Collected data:
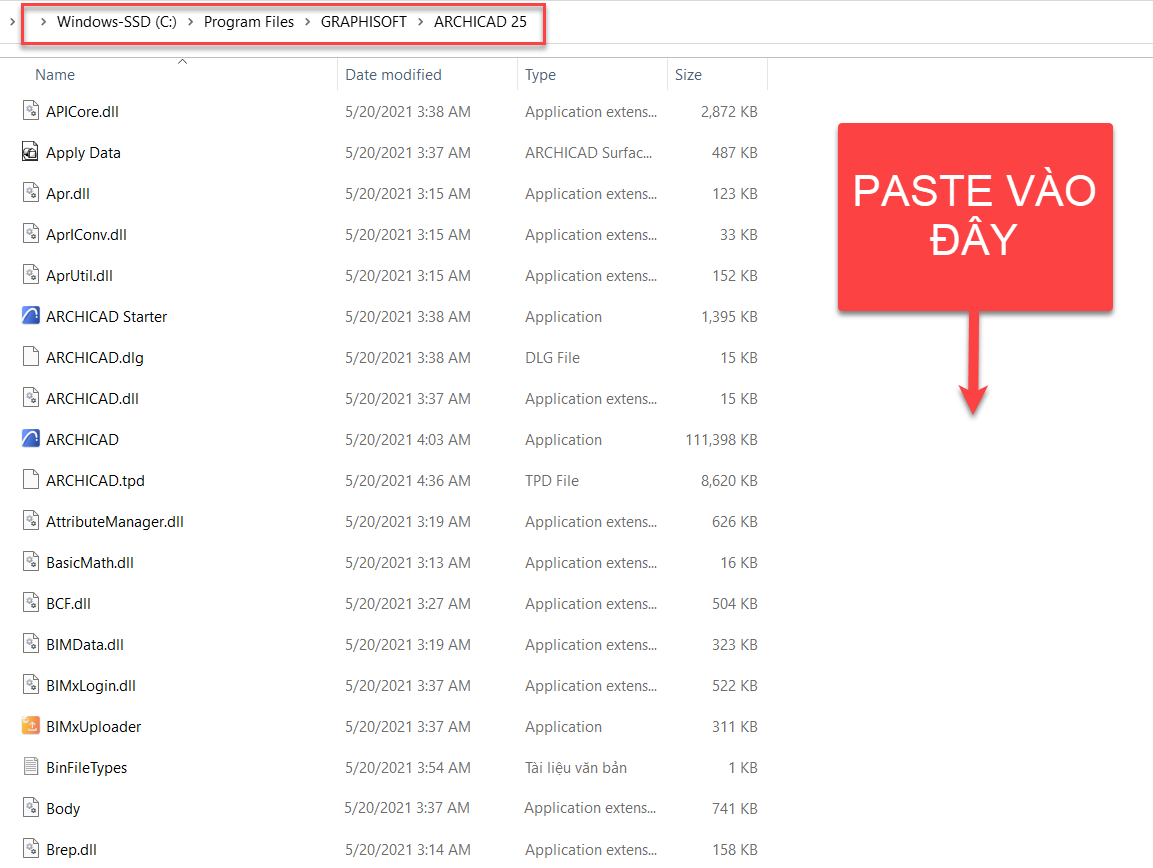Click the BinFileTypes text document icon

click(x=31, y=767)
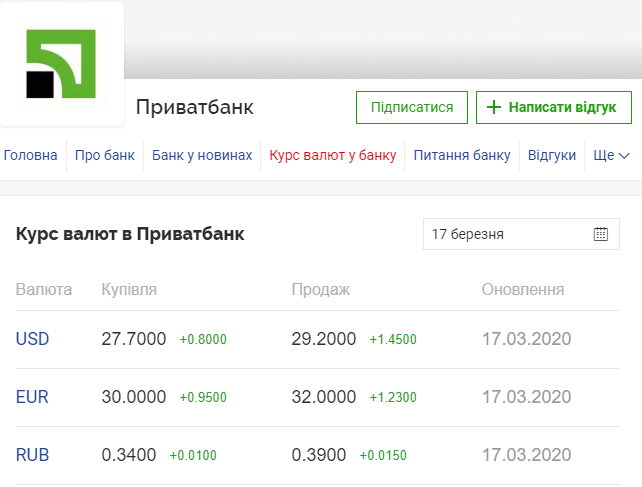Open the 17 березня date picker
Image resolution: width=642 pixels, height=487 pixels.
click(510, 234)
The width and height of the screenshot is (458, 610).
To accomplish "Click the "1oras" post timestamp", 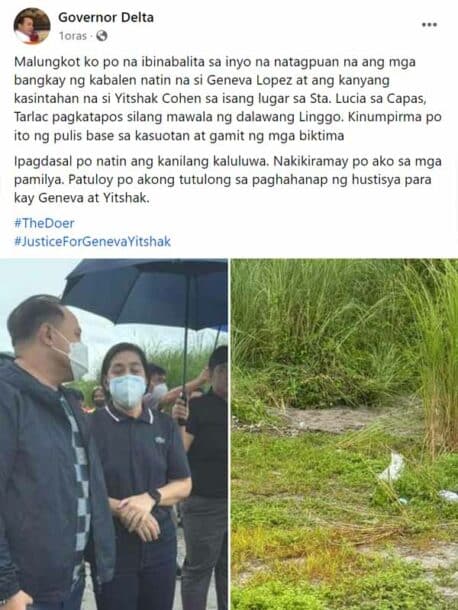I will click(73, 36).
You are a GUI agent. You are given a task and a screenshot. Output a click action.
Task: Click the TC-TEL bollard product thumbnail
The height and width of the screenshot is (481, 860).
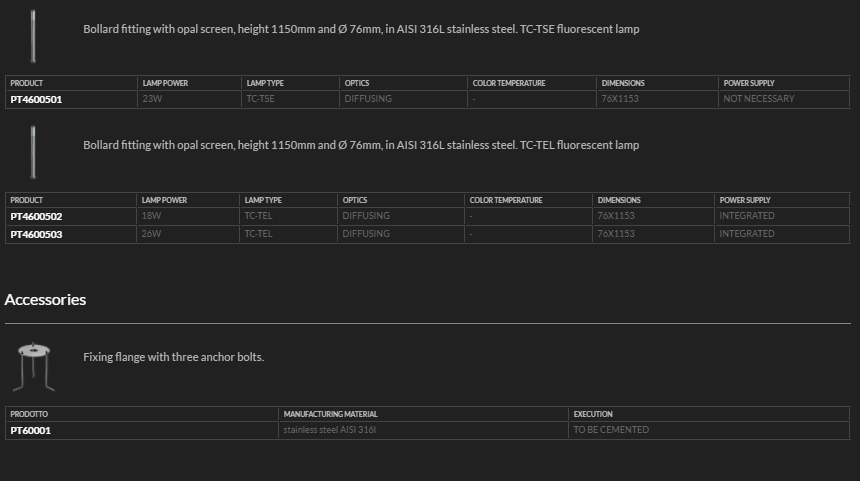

■ AIM OF THE EXERCISE: Whenever the word "screenshot" appears in a line of the data above, that line counts. Say how many lines count, and nothing more.

■ COMPLETED TASK: 3